Assembly dissolution debate starts as Azadi March nears

Source:  Dawn.com Published in Politics on Monday, August 04, 2014

As the “Azadi March” of Pakistan Tehreek-i-Insaf is scheduled to be held on Aug 14, PTI chairman Imran Khan and several of its leaders have stated on different occasions that they might also dissolve the Khyber Pakhtunkhwa Assembly for putting pressure on the federal government for the acceptance of their demands.

Furthermore, they stated that one of the options with them was to tender resignations from the National Assembly as well as provincial assemblies.

The PTI’s Core Committee had on June 25 empowered Imran Khan to direct the chief minister of Khyber Pakhtunkhwa to dissolve the Khyber Pakhtunkhwa Assembly if the federal government did not accept its demands.

Prior to that Imran Khan had given a statement that the assembly would be dissolved if his demands were not met.

That statement had drawn criticism from the opposition parties in Khyber Pakhtunkhwa Assembly. Similarly, Chief Minister Pervez Khattak has also endorsed the views of his party chief on different occasions.

The threat of dissolving the assembly has even forced the Jamaat-i-Islami and Awami Jamhoori Ittehad Pakistan (AJIP), the two coalition partners of PTI, to publicly oppose the assembly dissolution at a joint press conference on Sunday.
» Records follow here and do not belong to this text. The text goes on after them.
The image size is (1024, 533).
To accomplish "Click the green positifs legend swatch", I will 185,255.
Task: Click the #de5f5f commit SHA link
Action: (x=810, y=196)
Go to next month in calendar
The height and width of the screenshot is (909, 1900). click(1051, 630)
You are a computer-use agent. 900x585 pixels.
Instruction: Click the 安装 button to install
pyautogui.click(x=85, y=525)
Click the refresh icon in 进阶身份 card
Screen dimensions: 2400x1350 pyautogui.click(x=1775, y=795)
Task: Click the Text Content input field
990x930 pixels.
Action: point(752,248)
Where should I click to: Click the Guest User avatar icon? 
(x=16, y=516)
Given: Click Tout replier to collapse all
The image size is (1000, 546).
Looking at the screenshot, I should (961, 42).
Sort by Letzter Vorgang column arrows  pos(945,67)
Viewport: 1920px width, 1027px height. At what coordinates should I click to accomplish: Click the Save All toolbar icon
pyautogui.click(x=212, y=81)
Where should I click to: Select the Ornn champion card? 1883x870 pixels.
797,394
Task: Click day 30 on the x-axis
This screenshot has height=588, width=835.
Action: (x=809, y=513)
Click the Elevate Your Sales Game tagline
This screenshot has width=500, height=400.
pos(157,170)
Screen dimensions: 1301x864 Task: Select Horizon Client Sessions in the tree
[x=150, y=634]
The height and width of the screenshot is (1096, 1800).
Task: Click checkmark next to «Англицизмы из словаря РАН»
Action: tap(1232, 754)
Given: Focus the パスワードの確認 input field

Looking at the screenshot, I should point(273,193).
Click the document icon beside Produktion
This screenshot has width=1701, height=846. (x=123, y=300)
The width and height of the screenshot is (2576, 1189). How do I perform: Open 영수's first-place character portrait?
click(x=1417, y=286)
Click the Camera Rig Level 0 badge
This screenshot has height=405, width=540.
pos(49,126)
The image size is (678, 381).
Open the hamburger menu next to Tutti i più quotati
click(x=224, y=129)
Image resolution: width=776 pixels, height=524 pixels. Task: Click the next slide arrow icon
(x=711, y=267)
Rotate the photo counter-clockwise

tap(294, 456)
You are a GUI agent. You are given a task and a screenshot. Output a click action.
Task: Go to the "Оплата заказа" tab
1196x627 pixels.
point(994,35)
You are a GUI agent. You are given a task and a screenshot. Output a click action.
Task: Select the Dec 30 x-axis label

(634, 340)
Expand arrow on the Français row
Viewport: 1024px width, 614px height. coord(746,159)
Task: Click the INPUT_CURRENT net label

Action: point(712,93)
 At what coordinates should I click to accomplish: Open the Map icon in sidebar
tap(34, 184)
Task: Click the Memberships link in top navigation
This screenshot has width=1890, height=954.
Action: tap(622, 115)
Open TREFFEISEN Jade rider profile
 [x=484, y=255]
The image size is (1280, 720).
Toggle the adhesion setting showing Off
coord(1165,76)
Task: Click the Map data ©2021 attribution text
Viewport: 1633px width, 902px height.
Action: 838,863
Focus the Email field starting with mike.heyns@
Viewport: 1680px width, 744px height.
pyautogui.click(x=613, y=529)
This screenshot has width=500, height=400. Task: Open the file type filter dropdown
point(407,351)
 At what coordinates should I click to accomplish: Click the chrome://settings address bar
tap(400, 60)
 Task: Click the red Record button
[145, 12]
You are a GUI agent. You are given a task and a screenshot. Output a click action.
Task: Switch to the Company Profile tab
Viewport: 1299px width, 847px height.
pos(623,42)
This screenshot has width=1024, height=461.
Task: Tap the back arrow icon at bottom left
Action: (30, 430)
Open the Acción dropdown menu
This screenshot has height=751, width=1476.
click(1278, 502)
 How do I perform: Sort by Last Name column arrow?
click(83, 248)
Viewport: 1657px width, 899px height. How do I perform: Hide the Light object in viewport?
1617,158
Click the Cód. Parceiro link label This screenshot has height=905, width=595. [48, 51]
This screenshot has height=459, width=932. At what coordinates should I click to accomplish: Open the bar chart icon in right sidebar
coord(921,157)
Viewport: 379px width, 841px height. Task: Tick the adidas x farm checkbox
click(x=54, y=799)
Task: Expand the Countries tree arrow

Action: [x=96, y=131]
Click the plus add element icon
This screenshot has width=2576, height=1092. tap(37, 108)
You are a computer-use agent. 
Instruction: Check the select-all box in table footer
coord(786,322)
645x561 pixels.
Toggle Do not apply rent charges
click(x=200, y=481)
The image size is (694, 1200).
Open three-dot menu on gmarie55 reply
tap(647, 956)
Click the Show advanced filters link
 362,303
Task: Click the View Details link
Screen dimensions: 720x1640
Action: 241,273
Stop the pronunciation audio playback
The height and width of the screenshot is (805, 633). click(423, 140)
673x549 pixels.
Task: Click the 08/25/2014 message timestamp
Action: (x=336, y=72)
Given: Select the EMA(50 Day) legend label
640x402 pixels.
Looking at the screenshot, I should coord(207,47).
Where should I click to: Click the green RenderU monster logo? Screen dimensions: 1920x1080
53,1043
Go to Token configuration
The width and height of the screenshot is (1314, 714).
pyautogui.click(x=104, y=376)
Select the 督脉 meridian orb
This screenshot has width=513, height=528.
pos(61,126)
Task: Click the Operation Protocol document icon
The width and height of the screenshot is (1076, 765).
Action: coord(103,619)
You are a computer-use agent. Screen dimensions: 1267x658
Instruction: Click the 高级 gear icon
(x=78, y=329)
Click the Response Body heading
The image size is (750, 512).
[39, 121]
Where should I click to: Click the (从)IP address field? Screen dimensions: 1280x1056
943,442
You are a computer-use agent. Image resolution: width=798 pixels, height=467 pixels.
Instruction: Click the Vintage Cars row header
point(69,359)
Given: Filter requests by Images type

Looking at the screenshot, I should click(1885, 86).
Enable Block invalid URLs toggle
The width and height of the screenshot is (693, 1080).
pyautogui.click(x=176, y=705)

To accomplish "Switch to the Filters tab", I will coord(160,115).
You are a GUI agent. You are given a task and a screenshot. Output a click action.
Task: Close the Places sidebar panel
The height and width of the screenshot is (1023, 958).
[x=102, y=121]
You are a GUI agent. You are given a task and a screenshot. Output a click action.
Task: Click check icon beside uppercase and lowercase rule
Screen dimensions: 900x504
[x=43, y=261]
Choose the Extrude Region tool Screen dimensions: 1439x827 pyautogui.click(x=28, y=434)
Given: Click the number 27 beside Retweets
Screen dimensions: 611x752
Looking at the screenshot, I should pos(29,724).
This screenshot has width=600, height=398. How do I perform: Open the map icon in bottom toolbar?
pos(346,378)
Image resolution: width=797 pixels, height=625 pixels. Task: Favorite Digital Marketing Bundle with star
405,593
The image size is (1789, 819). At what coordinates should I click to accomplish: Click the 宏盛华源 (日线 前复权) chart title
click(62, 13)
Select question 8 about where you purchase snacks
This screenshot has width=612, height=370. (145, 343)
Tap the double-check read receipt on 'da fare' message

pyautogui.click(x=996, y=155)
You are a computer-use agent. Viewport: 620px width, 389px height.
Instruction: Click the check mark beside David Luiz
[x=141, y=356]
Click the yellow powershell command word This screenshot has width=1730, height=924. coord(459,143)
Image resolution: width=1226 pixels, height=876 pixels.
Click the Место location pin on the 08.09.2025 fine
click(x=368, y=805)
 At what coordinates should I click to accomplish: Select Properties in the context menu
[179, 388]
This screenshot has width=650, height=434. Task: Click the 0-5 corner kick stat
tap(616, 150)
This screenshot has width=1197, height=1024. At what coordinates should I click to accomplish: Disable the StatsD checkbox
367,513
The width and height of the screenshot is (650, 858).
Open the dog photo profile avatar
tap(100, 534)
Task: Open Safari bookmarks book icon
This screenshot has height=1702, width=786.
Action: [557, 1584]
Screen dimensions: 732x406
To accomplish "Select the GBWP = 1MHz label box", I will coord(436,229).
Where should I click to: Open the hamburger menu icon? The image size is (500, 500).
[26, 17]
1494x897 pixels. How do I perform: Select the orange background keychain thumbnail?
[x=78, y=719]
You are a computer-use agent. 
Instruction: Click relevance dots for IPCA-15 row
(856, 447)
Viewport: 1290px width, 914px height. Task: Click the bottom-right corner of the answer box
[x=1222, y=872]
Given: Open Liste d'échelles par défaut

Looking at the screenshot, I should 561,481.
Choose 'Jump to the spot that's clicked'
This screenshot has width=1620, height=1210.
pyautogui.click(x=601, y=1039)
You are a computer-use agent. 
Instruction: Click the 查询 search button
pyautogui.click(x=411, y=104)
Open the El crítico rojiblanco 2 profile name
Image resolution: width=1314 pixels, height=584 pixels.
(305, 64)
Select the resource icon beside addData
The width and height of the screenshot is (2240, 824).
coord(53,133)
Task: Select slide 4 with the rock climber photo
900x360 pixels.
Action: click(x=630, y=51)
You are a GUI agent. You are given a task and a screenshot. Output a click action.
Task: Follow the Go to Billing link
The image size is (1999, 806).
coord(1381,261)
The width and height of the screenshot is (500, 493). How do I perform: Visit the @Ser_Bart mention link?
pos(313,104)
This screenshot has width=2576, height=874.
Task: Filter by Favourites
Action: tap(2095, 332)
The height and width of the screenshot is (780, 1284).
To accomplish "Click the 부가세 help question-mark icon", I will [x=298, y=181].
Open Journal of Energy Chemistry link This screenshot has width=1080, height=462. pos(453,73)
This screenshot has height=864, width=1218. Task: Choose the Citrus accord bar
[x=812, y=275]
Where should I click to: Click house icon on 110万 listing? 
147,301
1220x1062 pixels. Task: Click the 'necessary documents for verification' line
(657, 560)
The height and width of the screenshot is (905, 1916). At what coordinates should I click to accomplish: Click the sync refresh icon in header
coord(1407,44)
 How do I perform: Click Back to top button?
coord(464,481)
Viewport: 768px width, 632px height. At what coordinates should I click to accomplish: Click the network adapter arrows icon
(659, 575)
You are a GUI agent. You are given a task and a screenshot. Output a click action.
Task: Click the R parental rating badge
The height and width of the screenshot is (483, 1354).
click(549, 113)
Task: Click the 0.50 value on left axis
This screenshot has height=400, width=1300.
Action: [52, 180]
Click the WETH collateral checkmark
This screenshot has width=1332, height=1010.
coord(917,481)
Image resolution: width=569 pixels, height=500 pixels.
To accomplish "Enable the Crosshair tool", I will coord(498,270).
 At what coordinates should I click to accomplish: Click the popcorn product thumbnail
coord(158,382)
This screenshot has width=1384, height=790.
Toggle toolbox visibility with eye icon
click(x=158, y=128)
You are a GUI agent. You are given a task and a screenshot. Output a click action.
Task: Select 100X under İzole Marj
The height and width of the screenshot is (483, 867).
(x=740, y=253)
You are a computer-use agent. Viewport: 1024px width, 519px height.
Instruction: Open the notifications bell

JI chief Sirajul Haq and provincial senior minister Shahram Tarakai of AJIP stated that they were opposed to any move of dissolving the assembly, however adding that PTI had the right to quit the government.

Legal experts believe that if PTI is serious about dissolving the assembly the option available with other parties averse to that move would be to submit a notice for moving a resolution for a vote of no-confidence against the chief minister.

The chief minister could advise the provincial governor to dissolve the assembly under Article 112. Sub-article 1 of Article 112 states: “The governor shall dissolve the provincial assembly if so advised by the chief minister; and the provincial assembly shall, unless sooner dissolved, stand dissolved at the expiration of 48 hours after the chief minister has so advised.”

An explanation to the said sub-article states: “Reference in this Article to ‘chief minister’ shall not be construed to include reference to a chief minister against whom a notice of a resolution for a vote of no-confidence has been given in the provincial assembly but has not been voted upon or against whom a resolution for a vote of no-confidence has been passed.”

Another mechanism for the dissolution of assembly is available in sub-article 2 of Article 112 under which the governor may dissolve an assembly when no member of the provincial assembly commands confidence of majority of the members of the assembly.

That sub-section states: “The governor may also dissolve the provincial assembly in his discretion, but subject to the previous approval of the President, where a vote of no-confidence having been passed against the chief minister, no other member of the provincial assembly commands the confidence of the majority of the members of the provincial assembly…”

Article 136 of the Constitution provides for the mechanism for a no-confidence against a chief minister. Article 136 (1) states: “A resolution for a vote of no-confidence moved by not less than twenty per centum of the total membership of the provincial Assembly may be passed against the chief minister by the provincial assembly.”

Clause 2 of the same Article provides that a resolution referred to in Clause 1 shall not be voted upon before the expiration of three days, or later than seven days, from the day on which such a resolution is moved in the provincial assembly.

If the resolution is passed by a majority of the total membership of the provincial assembly, the chief minister shall cease to hold office.

The most famous example of premature dissolution of the Khyber Pakhtunkhwa Assembly on the advise of the chief minister was in 1993 when then governor Amir Gulistan Janjua ordered the dissolution of KP (then NWFP) Assembly on the advice of then chief minister Mir Afzal Khan.

That dissolution of the assembly was challenged before the Peshawar High Court by then ANP leader Begum Naseem Wali, a leader of PML Nawabzada Mohsin Ali Khan and then Speaker of the assembly Habibullah Khan Tareen. They alleged that Mir Afzal had lost confidence of the majority of the members and the majority members had submitted a notice for a vote of no-confidence at the residence of an additional secretary of the assembly. However, the high court bench, headed by then chief justice Abdul Kareem Kundi, dismissed those petitions and upheld the assembly dissolution.

Similarly, in Oct 2007, then chief minister Akram Khan Durrani advised the governor to dissolve the assembly.

The assembly had to complete its tenure in Nov 2007. Subsequently, the governor dissolved the assembly on Oct 10, 2007.

Experts believe that in case PTI does not opt for dissolution of the provincial assembly and instead its MPAs resign then it would be binding on the Election Commission of Pakistan under Article 224 to conduct by-elections in those constituencies within 60 days of the occurrence of those vacancies.

However, that would be possible only if after resignation of all the 55 MPAs of PTI any of the remaining members in the assembly enjoy confidence of the majority of the total membership of the assembly.